Unlike animals and even some plants, the human olfactory system is not sensitive enough to capture the information transmitted through the air in the form of smell. Artificial intelligence might be on the brink of changing that. Researchers who were interested to find out more about the processing of chemical information in organisms find a striking resemblance between olfactory circuits and brain attics. These findings intrigued in recreating the olfactory complexity of an enhanced nose, taking the machines above and beyond the limited capabilities of odor recognition.

High-end machine learning techniques today were created by taking visual information systems into account. Even after all the evolutions, algorithms cannot process every type of stimulus in the same way. So olfactory stimuli demand different strategies. The difficulties in characterizing smells is the major challenge in replicating the growth achieved with vision.

Odors are analyzed by a multi-layer network, randomly sampled and plotted in what is called as an ‘antimap’. An antimap is achieved through sparse representation of information in a higher dimensional space. In the antimap, the information is scattered throughout the system and analyzing it involves sampling from a collection of neurons in the multi-dimensional space, which makes it easier to analyze and distinguish by the emerging patterns of the neural responses. But again, researchers have revealed that unlike traditional deep networks, olfactory circuits are less evolving with the sparcification of data. In other words, they do not seem to train themselves. But the recent developments show promising progress in the speed of learning in the case of olfaction.

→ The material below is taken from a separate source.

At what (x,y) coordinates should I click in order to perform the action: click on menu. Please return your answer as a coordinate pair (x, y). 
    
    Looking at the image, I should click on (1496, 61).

Recently a team of scientists tried to find an olfaction-based search system on the basis of similarity. They applied the similarity search algorithm to a set of images and recorded surprising results. They found out that the algorithm performed better than traditional non-biological methods by far. They showed that such an essentially untrained network could be used effectively in classification computation and similar tasks that require navigation or memory.

As of now, all these works remain theoretical and in the way of progress. These works should be scaled up large to much more complex machine learning conundrums to make a difference. And the world is waiting to see how far it will go.